Education: The DDCR using HKBC for the low and high education groups were 88% and 80% respectively. Using HK-MoCA (Wong), the DDCR were 59% for both groups. For HK-MoCA (Yeung), the DDCR for the low and high education groups were 91% and 78% respectively. For both HKBC and HK-MoCA (Yeung), the DDCR were higher for lower education groups.

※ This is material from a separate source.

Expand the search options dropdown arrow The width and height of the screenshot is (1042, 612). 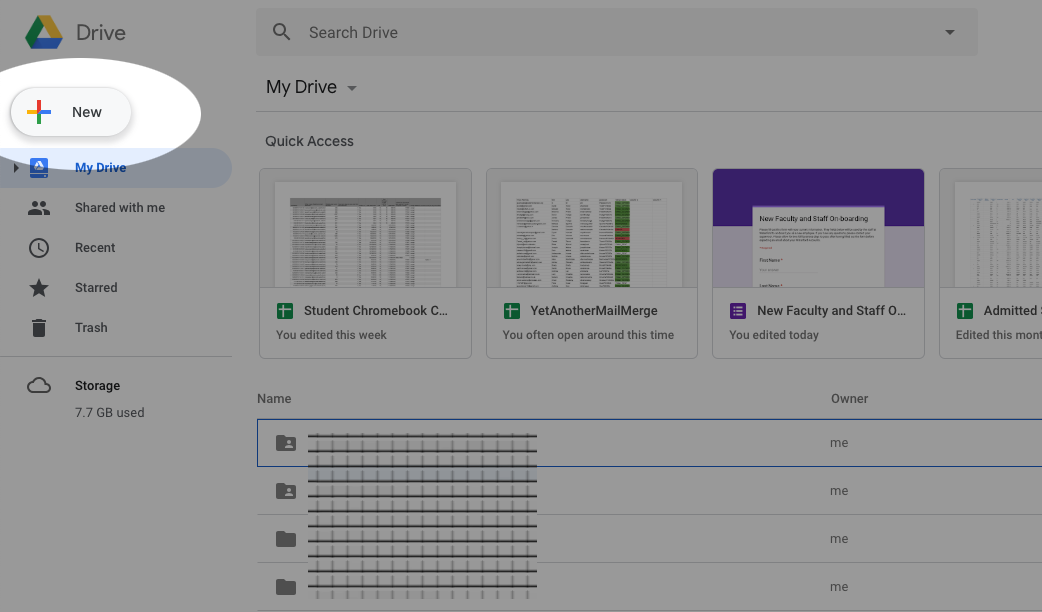coord(950,33)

Age: For HKBC, the DDCR for the age subgroups of 60-69, 70-79 and >80 were 69%, 82% and 94% respectively. For HK-MoCA (Wong), the DDCR of the age subgroups of 60-69, 70-79 and >80 were 48%, 55% and 64% respectively. For HK-MoCA (Yeung), the DDCR of the age subgroups of 60-69, 70-79 and >80 were 79%, 81% and 95% respectively. DDCR was increasingly lower with the correspondingly younger age groups using HKBC, MoCA (Wong) and MoCA (Yeung). For the 60-69 age group, only HK-MoCA (Yeung)’s DDCR was >70%.
The overall DDCR for HKBC, HK-MoCA (Wong) and HK-MoCA (Yeung) were 87%, 59% and 89% respectively. Although there are some age and education impact on scores of HKBC and HK-MoCA, data supports that a single cutoff may be sufficient for HKBC and HK-MoCA. The use of HK-MoCA (Yeung) is recommended for subjects aged 60-69 as it yields the highest DDCR.